Work and volunteering
Many teachers solved the summer let down by signing up for summer school! Its familiar and often has a different vibe than the rest of the year. Other art teachers offer their own summer workshops to children or adults. Setting your own hours and schedules is a wonderful perk. But many teachers also look for something completely different and their summer jobs include a gourmet coffee business, furniture restoration and painting, face painting, Uber driver, cake decorating, painting stage sets at a local theater, seasonal park ranger, mural walking tour guide, and online teaching programs like VIP Kid are just a small sampling of our audience’s summer employment.
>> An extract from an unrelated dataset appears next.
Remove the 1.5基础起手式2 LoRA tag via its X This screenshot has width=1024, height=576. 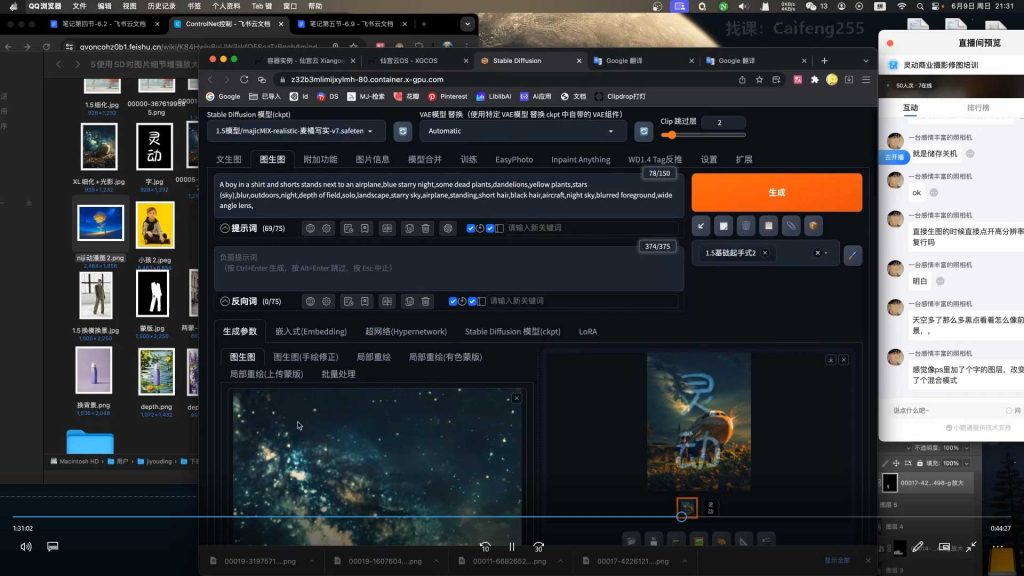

Many teachers also responded that they volunteered in the summer. One member volunteers at a local dog shelter and their local Meals on Wheels program. I will confess that last summer my own children lobbied hard to become a foster family for a local cat shelter. We fostered two batches of kittens until they were ready to be adopted. Of course, we kept one but it was an unforgettable experience. As our country starts to see Covid numbers dwindling it’s easy to forget there’s still a significant economic recovery under way, so check in with your local food banks for volunteer opportunities as well.
Am I the only one who manages to pick up a book and not make it all the way to the end until summer vacation when gorge myself on books? Dust off the library card and make a field trip to your favorite library or bookstore. But reading isn’t the only hobby to pursue in summer. Our audience also enjoys gardening, baking, cooking, catching up with movies and shows, journaling, house projects, prayer, and meditation to name a few.
Connecting with family and friends was a common theme repeated by teachers. Our members reported a lot of lunches out and meeting up with friends. One started a plein air painting group that has been meeting and painting for over a decade!
Travel and vacation
I am always very impressed with language teachers who always seem to be traveling when not teaching. They don’t have a lock on this traveling thing though! I have one friend who who is traveling to 22 states in 70 days this summer. It certainly doesn’t have to be that intense but getting out of your normal space is a good way to perk yourself up. A day trip, an overnight, a weekend getaway or a family vacation—whatever you call it, it’s a good change of pace. Don’t forget your teacher discounts wherever you go this summer, bring your teacher ID!